An exact copy is needed of the lines from the one that contains "The height and width of the screenshot is (768, 768)." through the final line of the data below, with pictures left out.
Recorded information below:
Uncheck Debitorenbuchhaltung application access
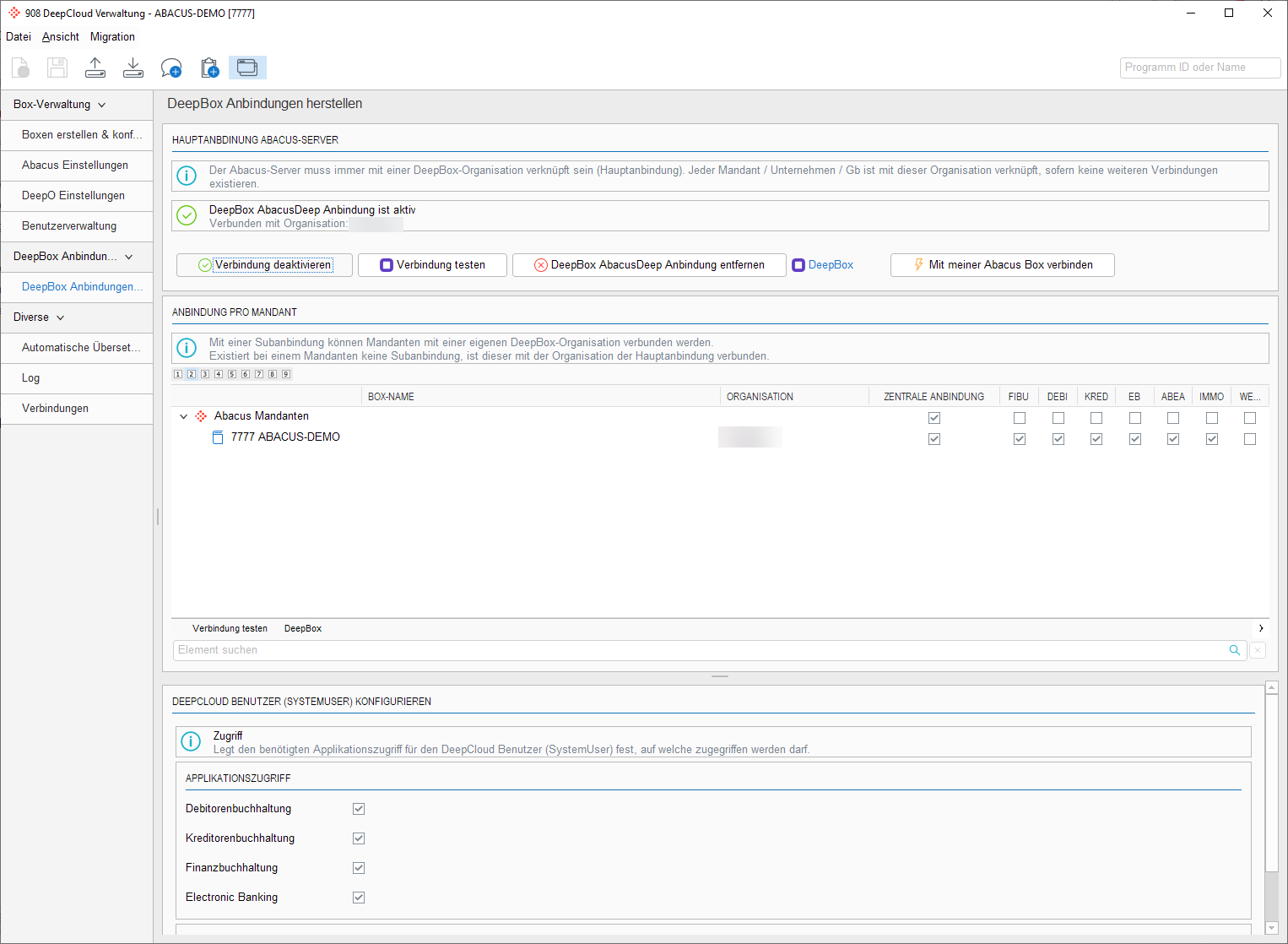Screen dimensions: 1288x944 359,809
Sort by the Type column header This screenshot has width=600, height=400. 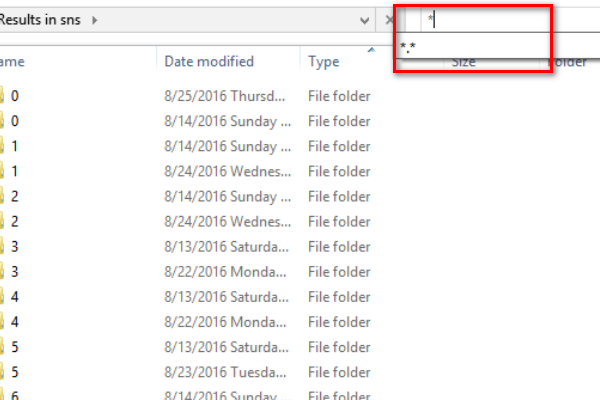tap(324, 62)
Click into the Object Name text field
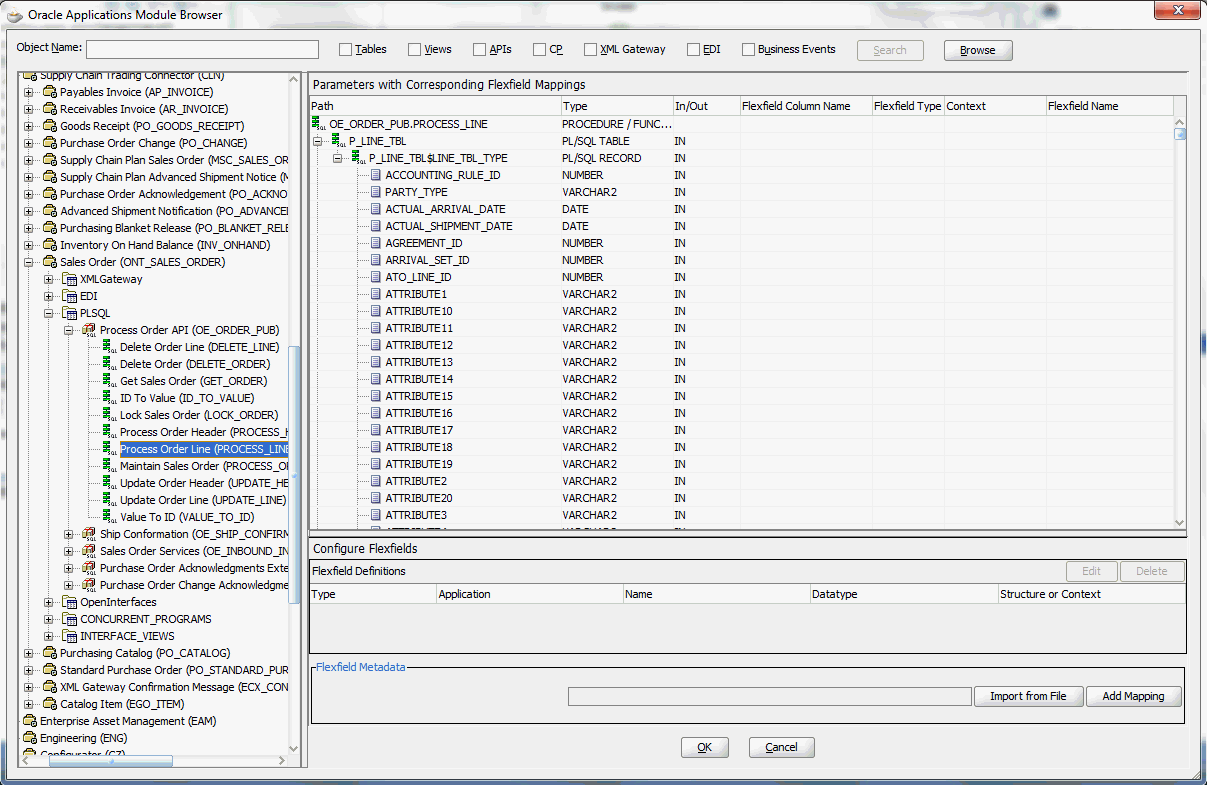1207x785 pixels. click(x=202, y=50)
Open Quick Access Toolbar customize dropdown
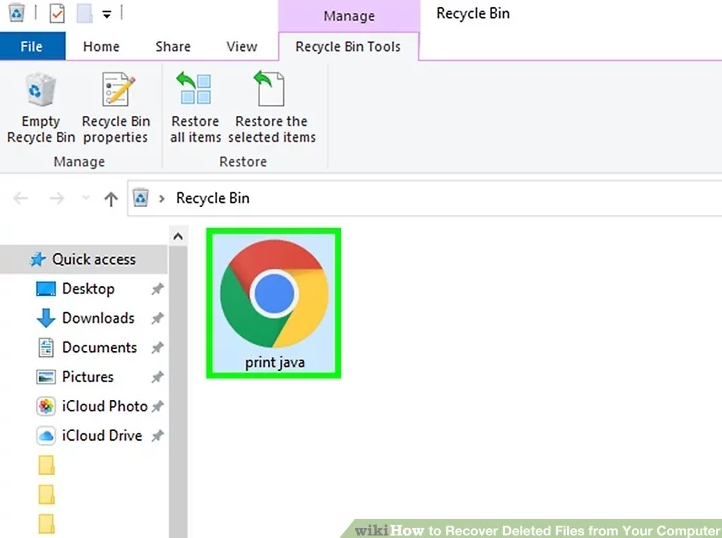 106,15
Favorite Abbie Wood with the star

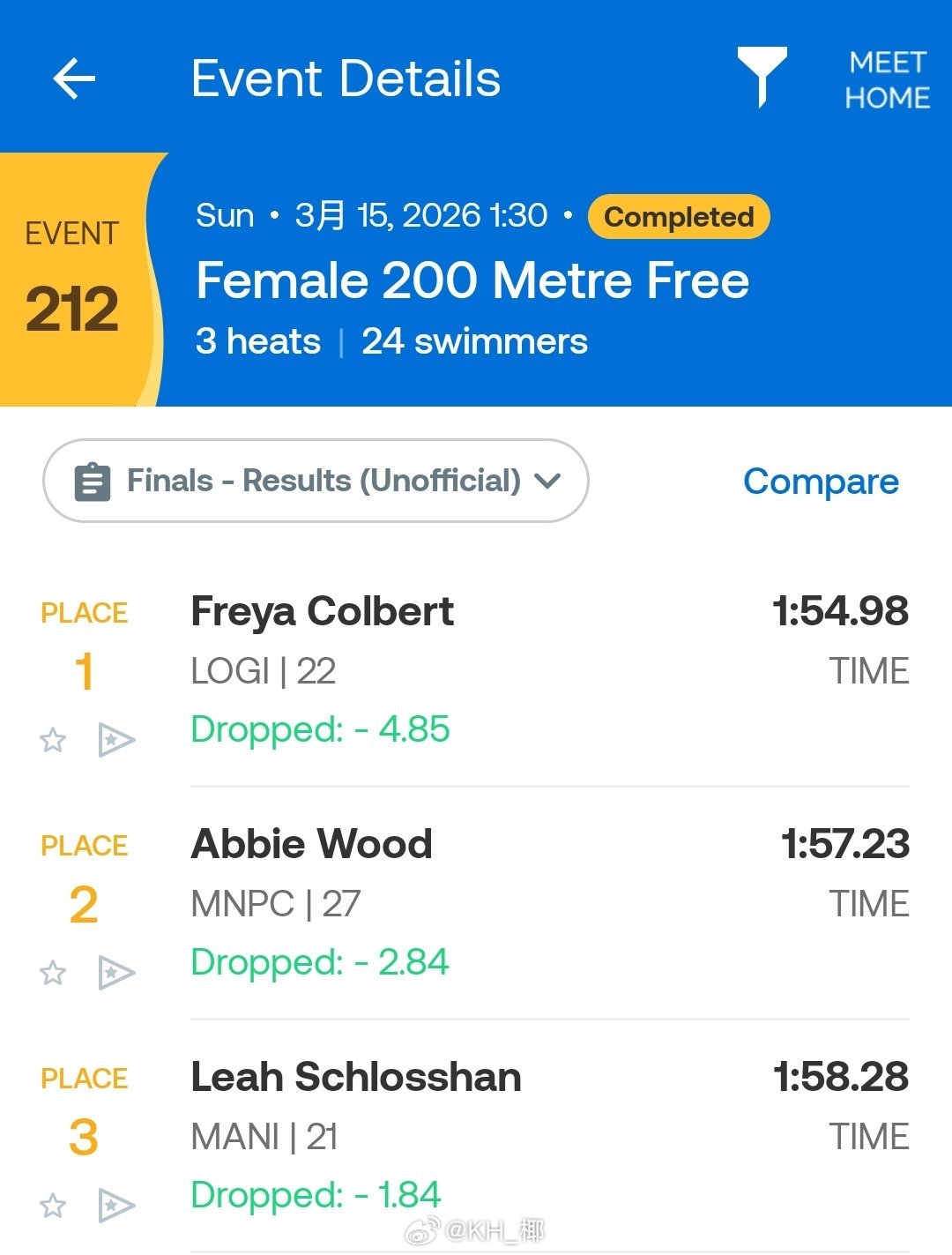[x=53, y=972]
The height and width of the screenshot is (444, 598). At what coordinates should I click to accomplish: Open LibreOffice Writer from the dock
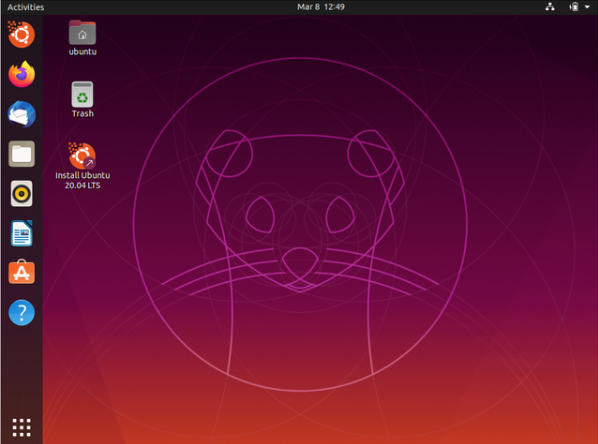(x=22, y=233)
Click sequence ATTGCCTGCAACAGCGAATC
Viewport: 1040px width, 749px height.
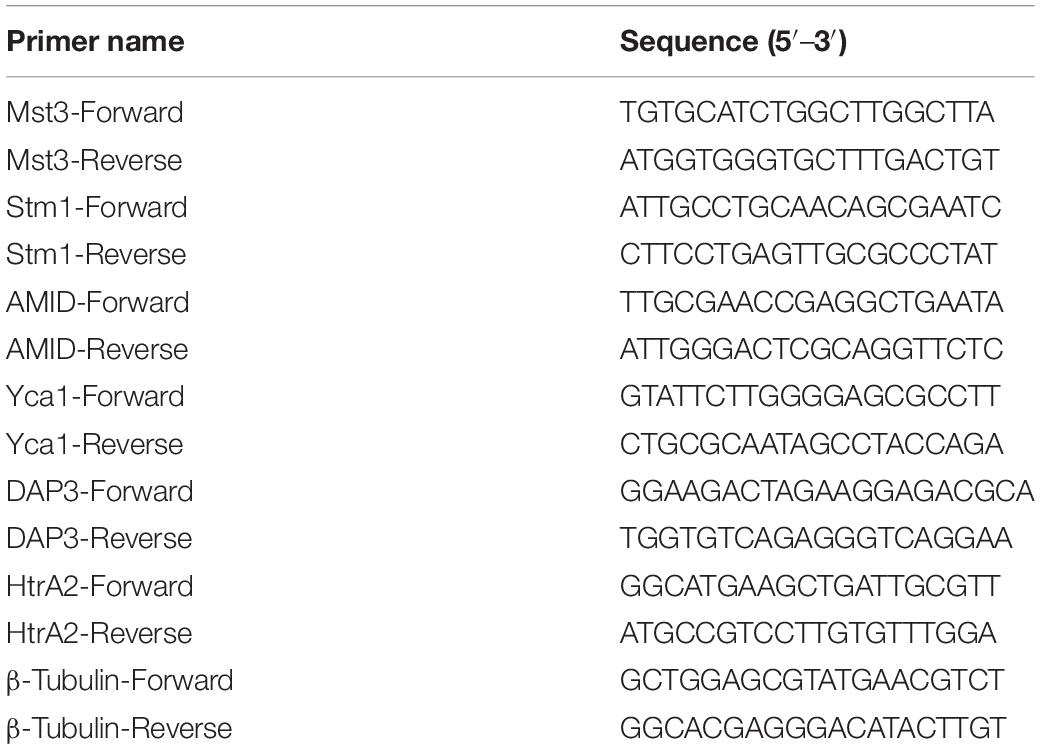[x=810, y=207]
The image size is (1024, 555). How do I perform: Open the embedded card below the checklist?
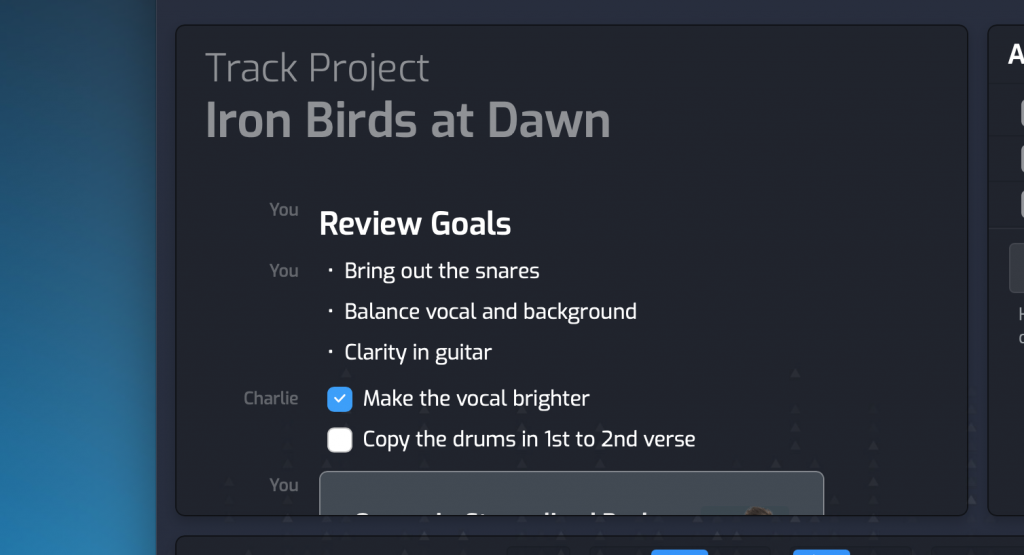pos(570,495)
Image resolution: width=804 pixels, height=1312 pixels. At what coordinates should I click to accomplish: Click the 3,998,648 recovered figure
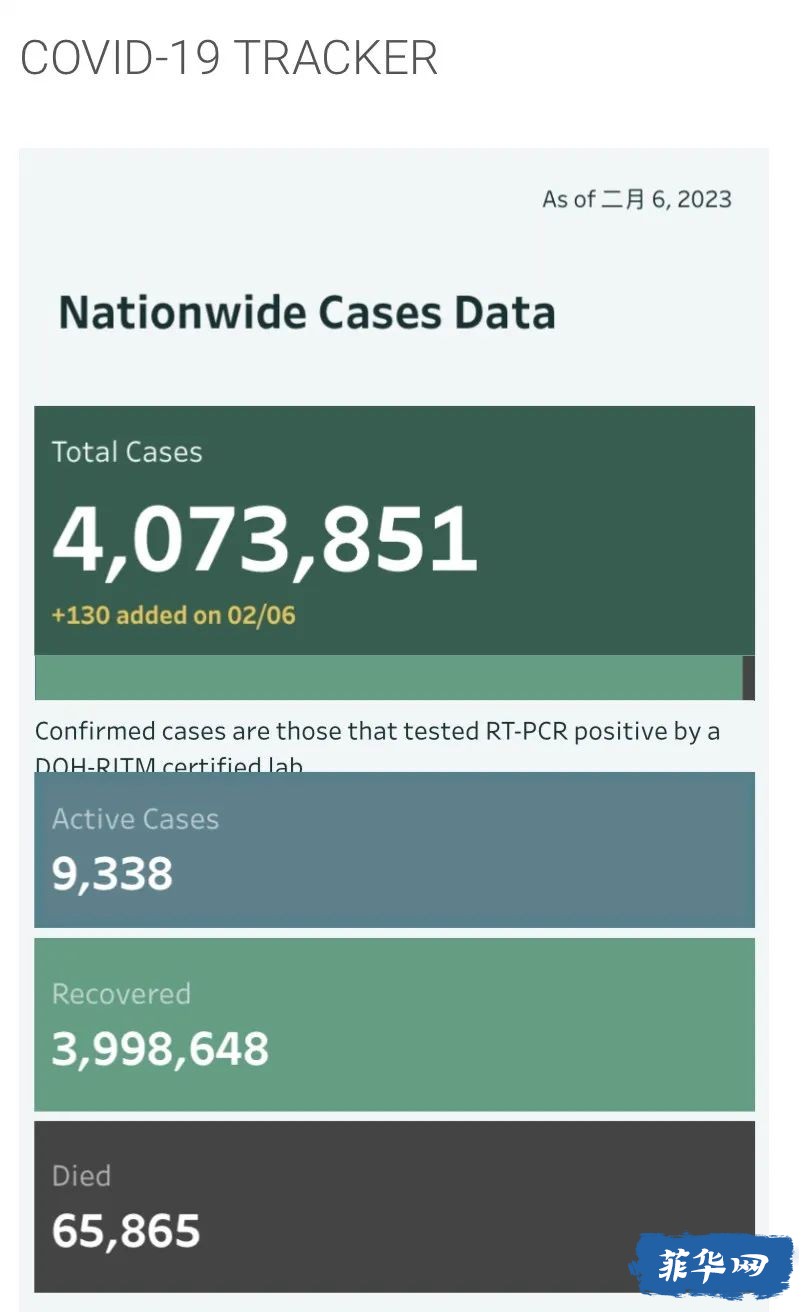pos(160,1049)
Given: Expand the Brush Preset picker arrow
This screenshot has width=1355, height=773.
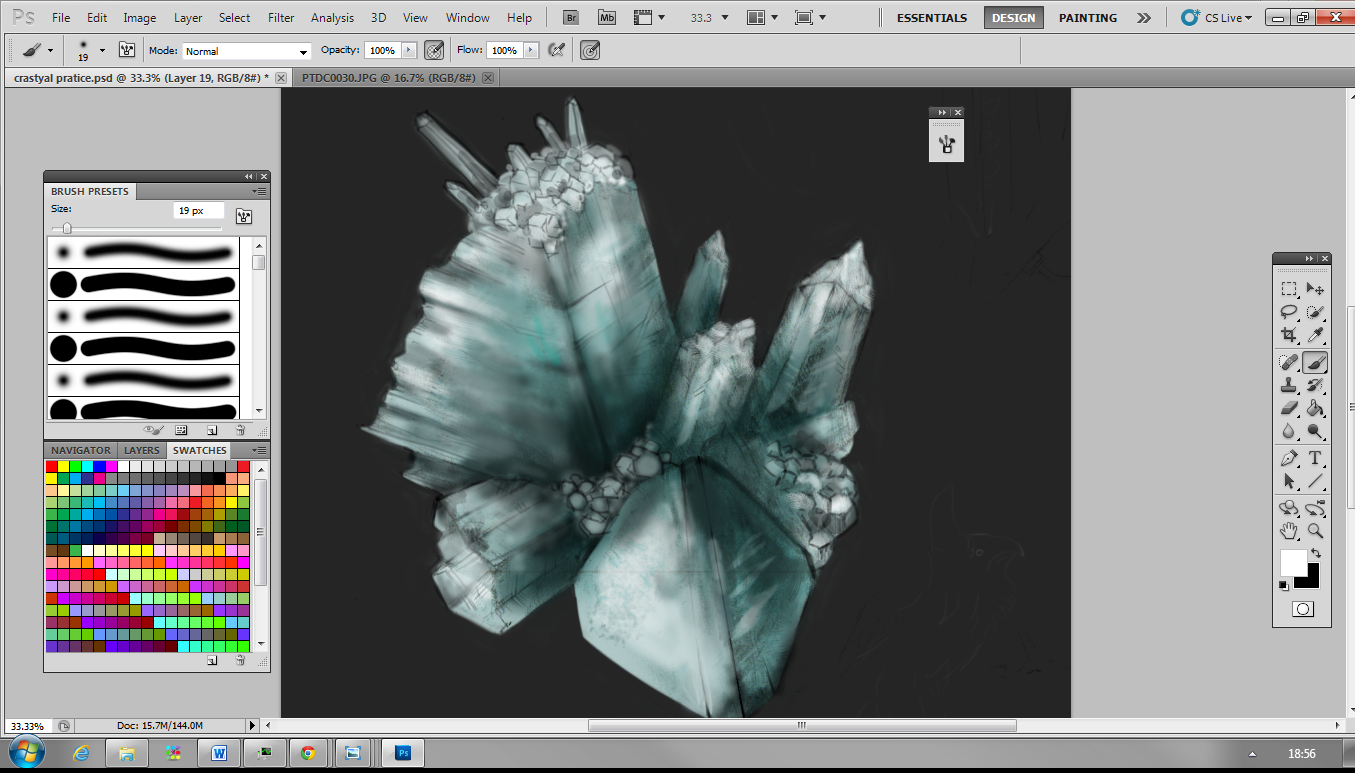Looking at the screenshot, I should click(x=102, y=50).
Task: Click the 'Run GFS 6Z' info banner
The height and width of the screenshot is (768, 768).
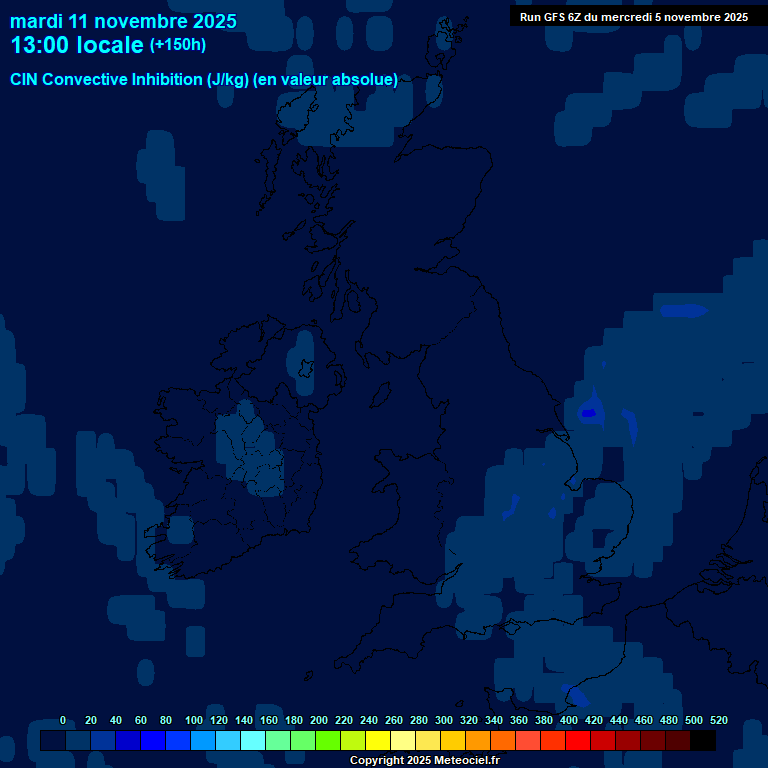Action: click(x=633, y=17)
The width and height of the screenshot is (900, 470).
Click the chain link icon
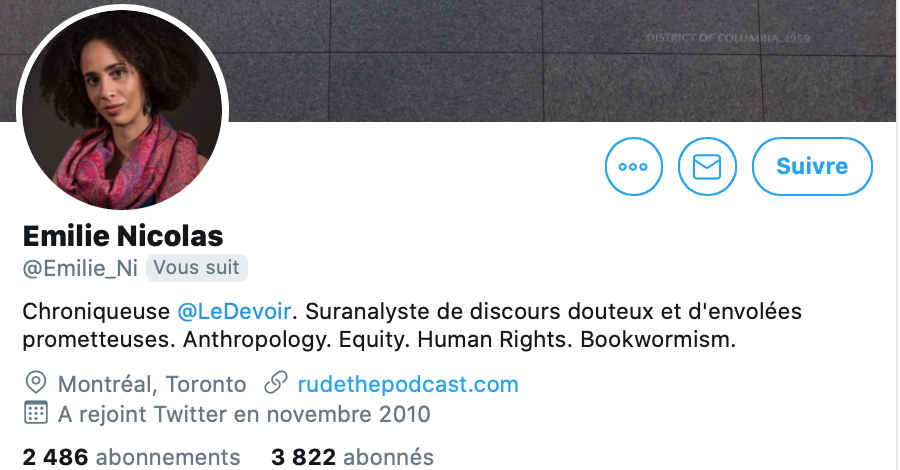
End of Recorded information.
» **Exercise solution**
The height and width of the screenshot is (768, 768).
Action: click(x=633, y=17)
The width and height of the screenshot is (900, 470).
Click the chain link icon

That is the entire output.